I correctly assume the glidepath is calculated from the threshold, starting at the published Threshold Crossing Height (TCH) of 48 feet. This is included in the calculations.

correct alt (feet, asl) = tan(a) x distance (feet) + threshold elevation (feet) + TCH (feet), where a = glidepath angle

A Squared
16th Aug 2013, 20:26
What makes you think that a similar analysis for UPS 1354 is any less accurate?

Uhhh, you're basing it on a data set which places the final position of the aircraft a mile or so beyond where it came to rest. And your "fix" is to merely delete the obviously incorrect data and substitute a position from another source, without any consideration of the fact that the rest of the data you're accepting as true may also be flawed, but not as detectible.

tubby linton
16th Aug 2013, 20:39
For those of you more familiar with the airport and the UPS operation of the 306 what result do you come ou with for the flight using this risk assesment tool?
(The Flight Safety Foundation CFIT assessment tool)
http://flightsafety.org/files/cfit_check.pdf

JimField
16th Aug 2013, 20:41
@ A Squared:

immature and dishonest

Just a suggestion: Any chance we can discuss the substantive issues I raised, including systemic problems in the airline industry, such as poor crew training, overworked crews, etc., which are posing important public safety hazards, rather than engaging in personal attacks based on your feelings?

A Squared
16th Aug 2013, 20:44
Are you saying that it's not dishonest to pretend you're not Sooet?

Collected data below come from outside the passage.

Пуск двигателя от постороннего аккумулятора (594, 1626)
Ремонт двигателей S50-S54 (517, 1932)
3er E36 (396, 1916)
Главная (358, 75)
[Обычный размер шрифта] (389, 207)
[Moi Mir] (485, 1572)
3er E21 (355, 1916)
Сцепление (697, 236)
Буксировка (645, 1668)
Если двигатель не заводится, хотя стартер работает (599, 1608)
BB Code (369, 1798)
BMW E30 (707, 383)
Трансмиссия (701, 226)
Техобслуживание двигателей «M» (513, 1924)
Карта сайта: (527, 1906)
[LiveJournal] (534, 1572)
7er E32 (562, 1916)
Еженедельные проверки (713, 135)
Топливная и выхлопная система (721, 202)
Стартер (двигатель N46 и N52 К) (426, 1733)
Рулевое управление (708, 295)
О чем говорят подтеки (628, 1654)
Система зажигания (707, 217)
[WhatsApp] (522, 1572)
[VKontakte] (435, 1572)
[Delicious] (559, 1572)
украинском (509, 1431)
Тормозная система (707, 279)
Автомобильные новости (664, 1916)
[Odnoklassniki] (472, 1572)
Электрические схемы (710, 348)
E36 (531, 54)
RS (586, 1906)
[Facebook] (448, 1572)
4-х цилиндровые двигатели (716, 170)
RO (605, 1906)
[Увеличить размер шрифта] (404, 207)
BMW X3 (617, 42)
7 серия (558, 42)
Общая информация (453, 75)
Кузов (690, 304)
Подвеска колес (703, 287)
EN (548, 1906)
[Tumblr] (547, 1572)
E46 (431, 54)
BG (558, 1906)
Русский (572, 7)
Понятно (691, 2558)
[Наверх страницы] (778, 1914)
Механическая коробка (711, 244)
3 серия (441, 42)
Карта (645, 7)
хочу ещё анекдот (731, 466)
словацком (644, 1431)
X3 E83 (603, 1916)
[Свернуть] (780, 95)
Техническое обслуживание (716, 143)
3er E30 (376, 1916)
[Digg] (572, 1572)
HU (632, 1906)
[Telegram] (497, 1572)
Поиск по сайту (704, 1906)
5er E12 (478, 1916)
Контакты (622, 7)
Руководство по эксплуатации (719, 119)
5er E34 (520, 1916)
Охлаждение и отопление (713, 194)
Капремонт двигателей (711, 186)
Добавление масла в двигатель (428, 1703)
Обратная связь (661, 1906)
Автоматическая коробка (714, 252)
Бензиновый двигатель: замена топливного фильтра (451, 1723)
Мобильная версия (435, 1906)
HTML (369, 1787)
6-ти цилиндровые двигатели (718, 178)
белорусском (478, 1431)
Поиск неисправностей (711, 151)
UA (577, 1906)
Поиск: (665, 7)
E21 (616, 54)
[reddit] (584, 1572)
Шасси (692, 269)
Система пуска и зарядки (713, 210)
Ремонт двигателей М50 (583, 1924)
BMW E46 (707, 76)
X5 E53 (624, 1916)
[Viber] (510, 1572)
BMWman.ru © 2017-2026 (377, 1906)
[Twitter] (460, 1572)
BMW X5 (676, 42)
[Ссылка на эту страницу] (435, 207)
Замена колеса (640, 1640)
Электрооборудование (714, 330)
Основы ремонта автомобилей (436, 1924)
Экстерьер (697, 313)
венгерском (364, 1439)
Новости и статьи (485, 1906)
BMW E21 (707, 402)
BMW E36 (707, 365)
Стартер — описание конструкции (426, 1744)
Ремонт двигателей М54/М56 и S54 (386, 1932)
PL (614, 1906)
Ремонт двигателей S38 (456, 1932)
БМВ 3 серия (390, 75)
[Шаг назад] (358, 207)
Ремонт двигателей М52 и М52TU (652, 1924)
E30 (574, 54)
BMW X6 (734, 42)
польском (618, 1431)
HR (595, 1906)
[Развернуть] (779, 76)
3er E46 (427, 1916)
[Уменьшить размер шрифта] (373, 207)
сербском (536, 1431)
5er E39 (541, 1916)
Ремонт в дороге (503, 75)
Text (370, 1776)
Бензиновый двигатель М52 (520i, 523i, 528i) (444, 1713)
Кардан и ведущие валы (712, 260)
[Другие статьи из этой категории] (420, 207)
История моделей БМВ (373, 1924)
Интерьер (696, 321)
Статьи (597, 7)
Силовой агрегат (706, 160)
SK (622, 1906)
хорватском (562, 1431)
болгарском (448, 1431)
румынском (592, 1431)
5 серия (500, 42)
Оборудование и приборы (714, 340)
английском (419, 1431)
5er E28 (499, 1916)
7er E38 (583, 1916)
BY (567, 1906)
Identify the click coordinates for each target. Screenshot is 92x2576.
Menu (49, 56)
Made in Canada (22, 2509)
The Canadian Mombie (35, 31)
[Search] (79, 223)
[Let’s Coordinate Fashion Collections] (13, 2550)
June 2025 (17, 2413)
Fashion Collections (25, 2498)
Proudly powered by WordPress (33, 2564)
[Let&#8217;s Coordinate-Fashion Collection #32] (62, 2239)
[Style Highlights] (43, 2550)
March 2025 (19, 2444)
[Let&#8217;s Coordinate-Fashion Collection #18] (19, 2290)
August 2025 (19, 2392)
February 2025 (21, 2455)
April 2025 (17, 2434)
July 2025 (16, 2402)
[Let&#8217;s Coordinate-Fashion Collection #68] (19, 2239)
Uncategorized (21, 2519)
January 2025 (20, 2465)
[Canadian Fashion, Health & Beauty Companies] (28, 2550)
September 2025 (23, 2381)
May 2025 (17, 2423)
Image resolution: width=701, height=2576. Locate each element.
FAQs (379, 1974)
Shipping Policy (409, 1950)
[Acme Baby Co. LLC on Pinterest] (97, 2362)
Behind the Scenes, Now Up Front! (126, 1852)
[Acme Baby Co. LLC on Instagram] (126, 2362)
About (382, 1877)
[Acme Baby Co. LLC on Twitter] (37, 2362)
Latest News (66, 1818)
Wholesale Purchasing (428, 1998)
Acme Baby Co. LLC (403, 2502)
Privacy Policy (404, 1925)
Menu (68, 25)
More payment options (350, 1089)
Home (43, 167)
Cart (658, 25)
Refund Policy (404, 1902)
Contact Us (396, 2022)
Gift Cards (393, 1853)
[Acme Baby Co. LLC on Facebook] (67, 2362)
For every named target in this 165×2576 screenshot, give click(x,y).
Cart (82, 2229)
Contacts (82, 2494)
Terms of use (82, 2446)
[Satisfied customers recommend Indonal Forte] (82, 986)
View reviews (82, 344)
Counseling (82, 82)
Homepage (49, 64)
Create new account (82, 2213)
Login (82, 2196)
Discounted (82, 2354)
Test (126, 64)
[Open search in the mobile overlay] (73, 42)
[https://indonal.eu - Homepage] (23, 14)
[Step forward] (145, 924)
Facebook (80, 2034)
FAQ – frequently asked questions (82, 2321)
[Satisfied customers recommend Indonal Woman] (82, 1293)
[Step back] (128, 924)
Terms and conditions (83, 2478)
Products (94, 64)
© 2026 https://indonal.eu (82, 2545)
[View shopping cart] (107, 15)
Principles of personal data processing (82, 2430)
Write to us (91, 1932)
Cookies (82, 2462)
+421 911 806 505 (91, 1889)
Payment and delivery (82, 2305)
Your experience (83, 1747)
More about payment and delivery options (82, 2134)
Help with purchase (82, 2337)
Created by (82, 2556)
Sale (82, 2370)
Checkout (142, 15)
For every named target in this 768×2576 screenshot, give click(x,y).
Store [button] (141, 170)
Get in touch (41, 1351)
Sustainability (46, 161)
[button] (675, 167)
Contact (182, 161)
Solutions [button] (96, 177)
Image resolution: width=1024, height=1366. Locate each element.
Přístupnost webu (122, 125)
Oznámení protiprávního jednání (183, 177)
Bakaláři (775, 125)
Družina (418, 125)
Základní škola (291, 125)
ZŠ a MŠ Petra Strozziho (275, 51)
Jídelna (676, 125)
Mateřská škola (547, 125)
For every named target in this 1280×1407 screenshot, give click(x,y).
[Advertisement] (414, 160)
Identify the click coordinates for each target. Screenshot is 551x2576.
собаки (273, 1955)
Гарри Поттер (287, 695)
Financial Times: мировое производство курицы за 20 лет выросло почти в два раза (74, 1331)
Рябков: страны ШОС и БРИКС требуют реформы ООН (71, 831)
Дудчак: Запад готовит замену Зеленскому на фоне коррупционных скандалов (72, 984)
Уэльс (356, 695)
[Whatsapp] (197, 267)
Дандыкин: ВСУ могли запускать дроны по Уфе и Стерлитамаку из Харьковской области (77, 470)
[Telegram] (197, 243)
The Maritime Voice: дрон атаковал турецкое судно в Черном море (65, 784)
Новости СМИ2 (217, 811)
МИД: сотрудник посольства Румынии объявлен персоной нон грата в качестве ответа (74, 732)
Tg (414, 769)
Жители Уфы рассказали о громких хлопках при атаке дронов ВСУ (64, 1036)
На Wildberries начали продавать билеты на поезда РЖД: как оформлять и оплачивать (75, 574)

It may ruffle your feathers to be called on your pointless deception, but it is what it is. And yeah, dishonest and immature are reasonable descriptions of what you're doing.

Murexway
16th Aug 2013, 20:44
Reading NTSB accident reports many months after the accident is fine well and good, but I want to know what happened to UPS 1354 now, to the extent possible. I see no good reason to ignore all sources of information, and I will also read the NTSB AAR on UPS 1354 when it comes out many months from now.

More information is a good thing. We are talking about very serious public safety issues here. Just ask the hundreds of people whose houses are directly under or near the approach path to runway 18 at BHMEverybody is in a rush these days and expects everything instantly. Well, guess what? Accident investigations take time. I can tell you what likely happened right now. What good is it? Absolutely zero, because it's based on the what facts we have right now - which are exactly zero.

Murexway
16th Aug 2013, 20:51
Are you saying that it's not dishonest to pretend you're not Sooet???? I really don't care who he, she, or it is. Is this relavent to UPS 1354?

A Squared
16th Aug 2013, 20:53
I have a low tolerance for people who use sock puppets on internet forums.

Coagie
16th Aug 2013, 20:54
For those of you more familiar with the airport and the UPS operation of the 306 what result do you come ou with for the flight using this risk assesment tool?
(The Flight Safety Foundation CFIT assessment tool)
http://flightsafety.org/files/cfit_check.pdf Tubby Linton, Maybe this tool should be used, before a planned landing at an unfamiliar airport or runway. It seems very thorough. It may have prevented this crash, if it does turn out to be CFIT.

Murexway
16th Aug 2013, 20:55
I have a low tolerance for people who use sock puppets on internet forums.:ok: Love it!